Mais peut-on quand tout vacille autour de nous, quand partout chacun cherche à rassembler ses forces, se payer le luxe de l’isolement, proclamer qu’en dehors de Castelsarrasin point de salut? Attitude totalement irresponsable, suicidaire à terme, dictée par l’apparente bonne santé du commerce Castelsarrasinois, si ce n’est par une aversion de plus en plus patente pour Moissac et sa population. Il est cependant de première importance de rappeler que premièrement, la situation économique est incertaine, que faute de pouvoir d’achat des franges entières de nos populations peuvent être amenées à arbitrer dans leurs dépenses; que deuxièmement les Moissagais font eux aussi vivre en partie  la zone commerciale de Castelsarrasin, prouvant s’il en était besoin, que les deux communes ont sort lié.

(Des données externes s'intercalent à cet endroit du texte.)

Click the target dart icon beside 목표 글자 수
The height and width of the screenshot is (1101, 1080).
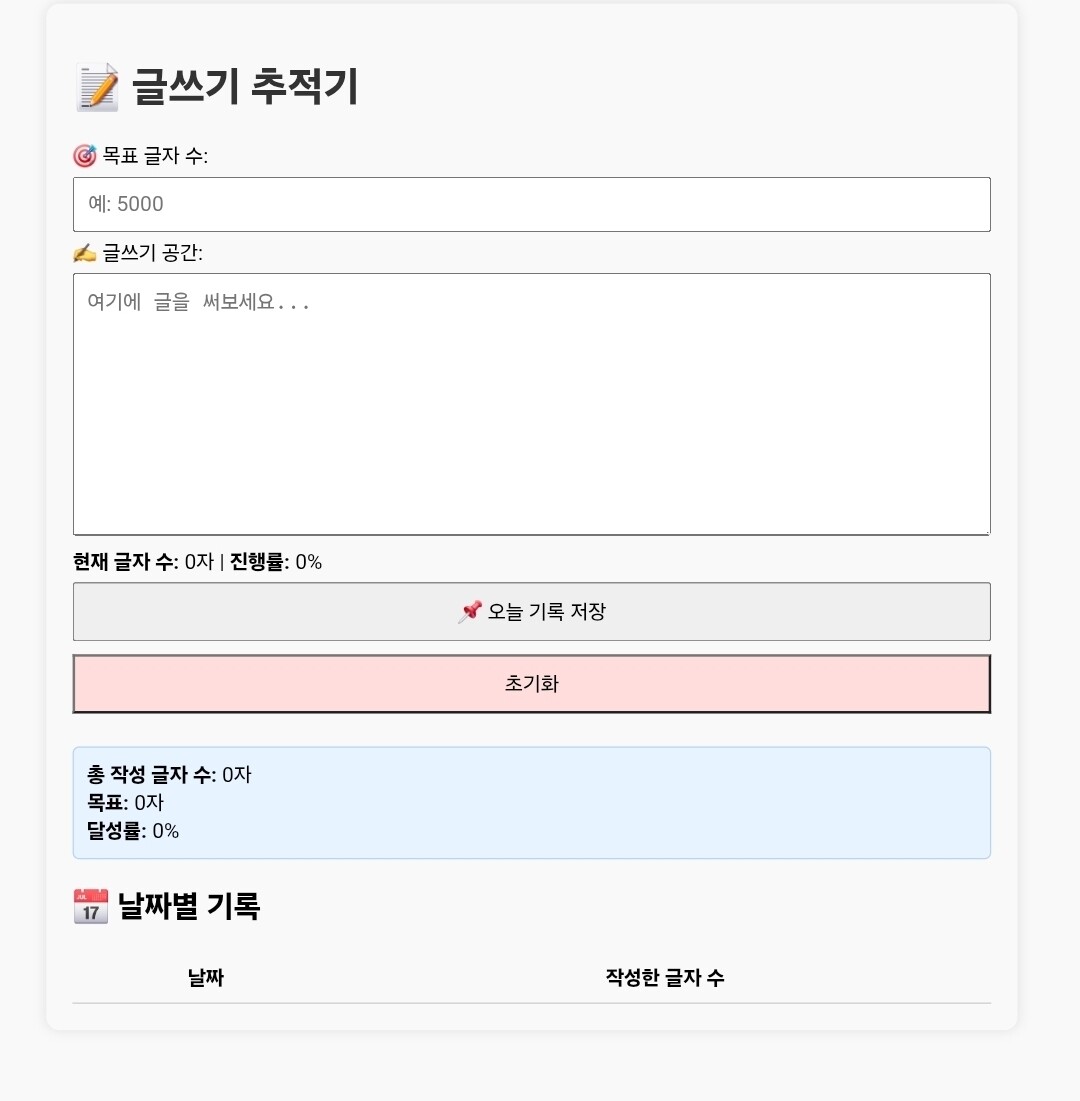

Dès lors, il faudra bien que Moissac et Castelsarrasin se mettent  autour de la table des négociations, pour fixer les règles d’une intercommunalité renouvelée, élargie, ouverte aux communes du bassin de vie. Il s’agit en fait de constituer à l’ouest du département un pôle d’équilibre, capable de contre-balancer la puissance montalbanaise, un pôle susceptible d’attirer entrepreneurs et commerçants. Mais pour cela, il faudra repenser la place de chacun des partenaires, grands ou petits, faire jouer les solidarités territoriales, et accepter cette idée simple : ensemble nous avons tout à gagner, seuls nous sommes condamnés au déclin. Les citoyens de Castelsarrasin et de Moissac l’ont compris depuis longtemps. Il doivent en mars prochain se donner les moyens d’imposer cette vision, en choisissant celles et ceux qui ont décidé de faire de l’intercommunalité leur combat. Celles et ceux qui savent que l’avenir de nos populations et de leurs territoires ne peut se construire à l’ombre de son arbre ou de son clocher!